PROVIDED ENTRIES.
=== Begin Enclosure ===
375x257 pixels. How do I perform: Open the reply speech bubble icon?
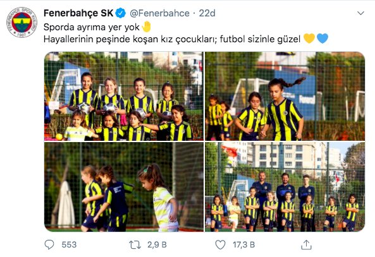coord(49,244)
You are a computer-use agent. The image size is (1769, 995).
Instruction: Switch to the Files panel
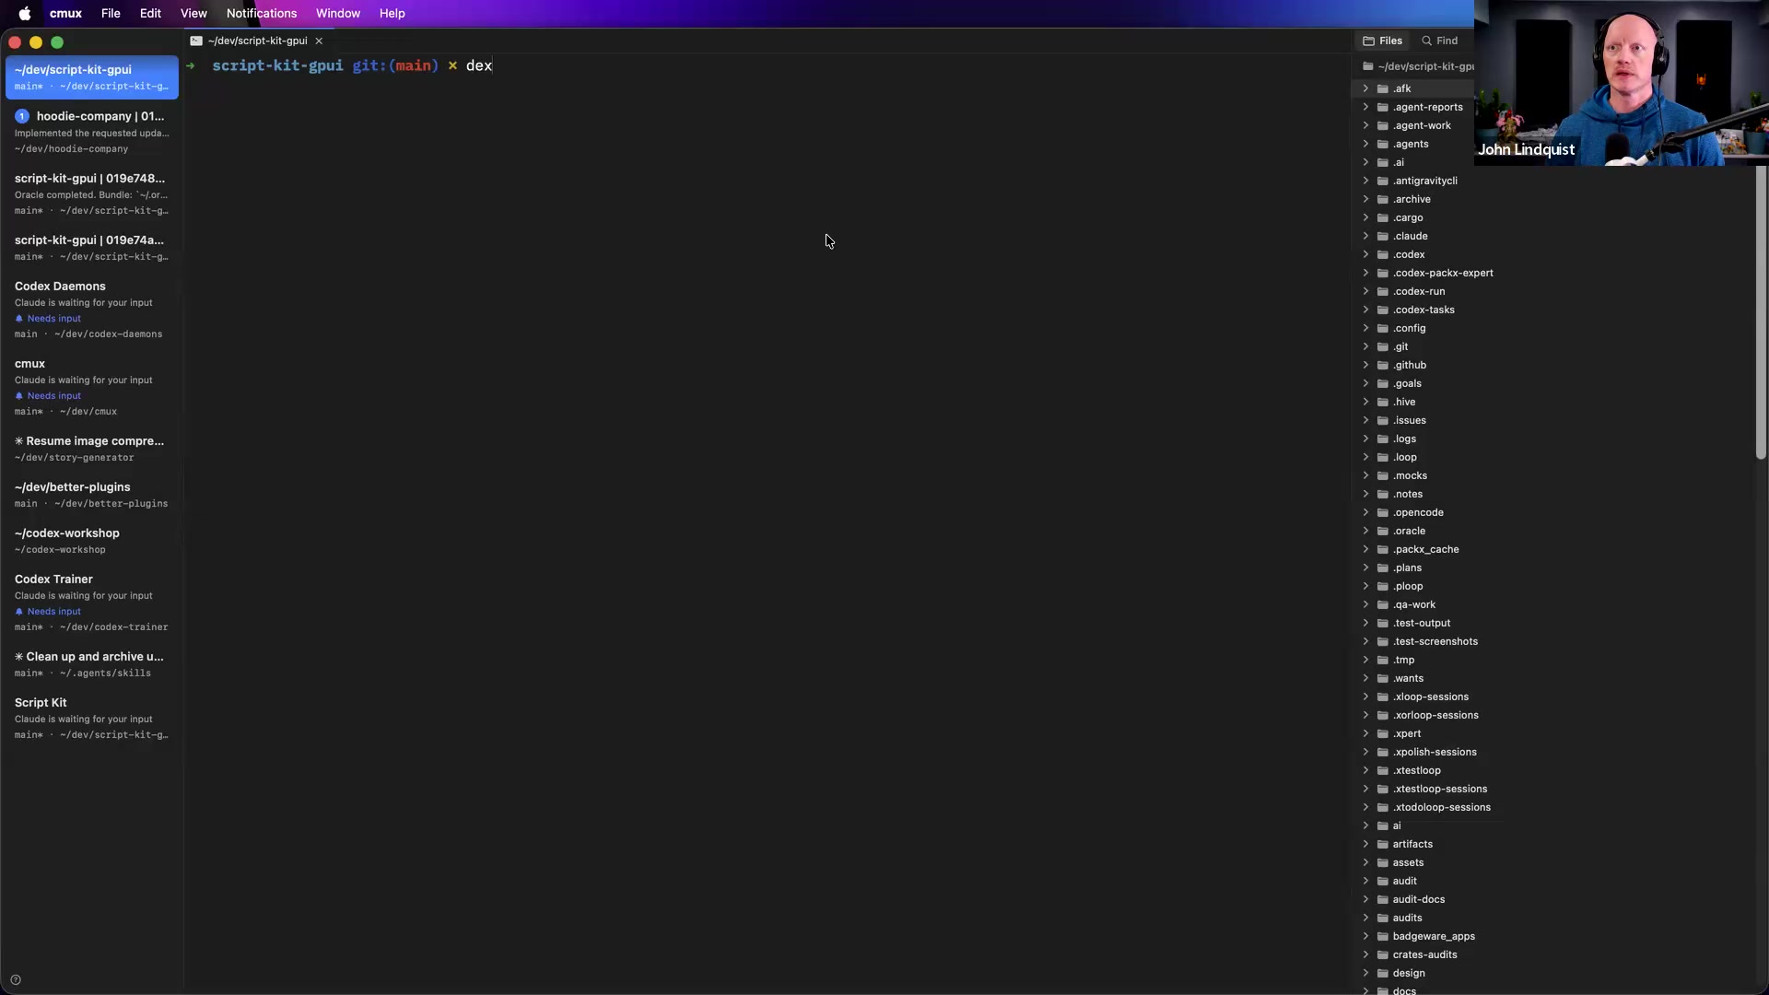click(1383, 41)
=== End Enclosure ===
=== Begin Enclosure ===
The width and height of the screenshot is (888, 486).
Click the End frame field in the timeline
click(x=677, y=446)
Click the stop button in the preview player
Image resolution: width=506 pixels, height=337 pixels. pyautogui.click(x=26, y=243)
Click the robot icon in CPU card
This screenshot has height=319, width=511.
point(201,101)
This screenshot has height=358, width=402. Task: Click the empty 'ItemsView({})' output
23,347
=== End Enclosure ===
=== Begin Enclosure ===
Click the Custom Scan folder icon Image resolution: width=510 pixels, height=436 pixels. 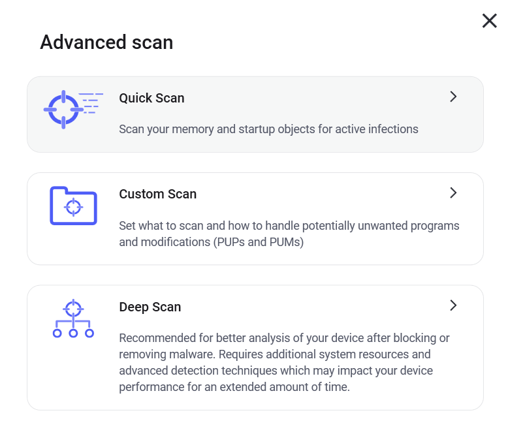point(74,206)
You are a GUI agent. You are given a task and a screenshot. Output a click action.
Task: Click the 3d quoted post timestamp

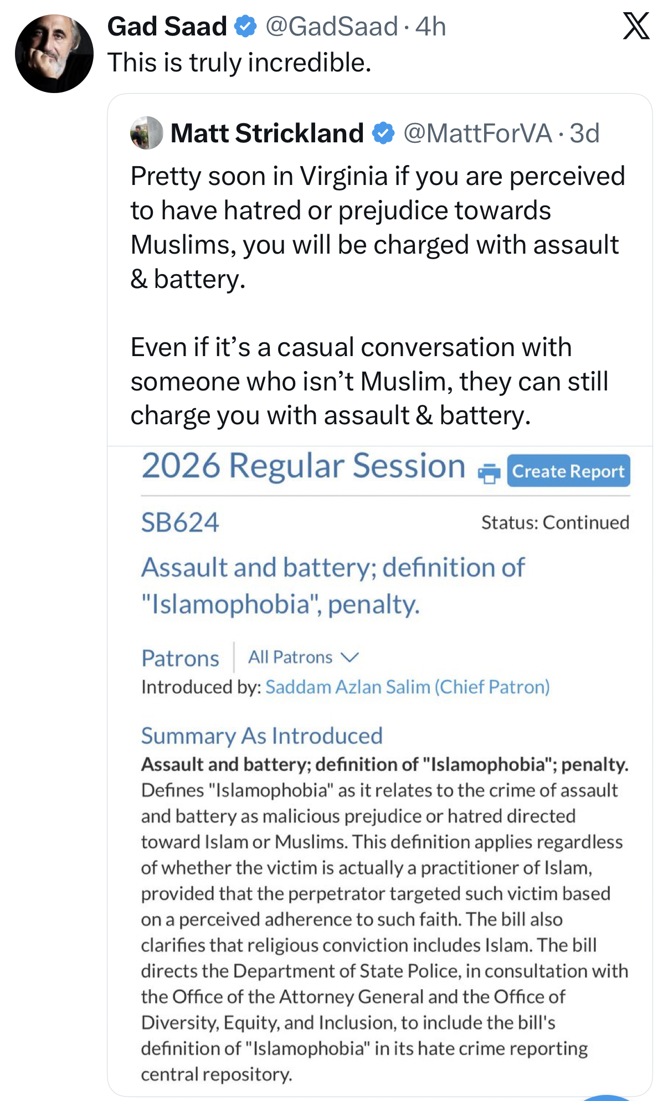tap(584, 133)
=== End Enclosure ===
WORK INSTRUCTION.
Among the records, find the lines that contain "agent" and copy each of them.

WRITTEN SOLUTION.
You are a computer-use agent. The image size is (1769, 995).
You are a GUI agent. You are given a task and a screenshot. Output a click action.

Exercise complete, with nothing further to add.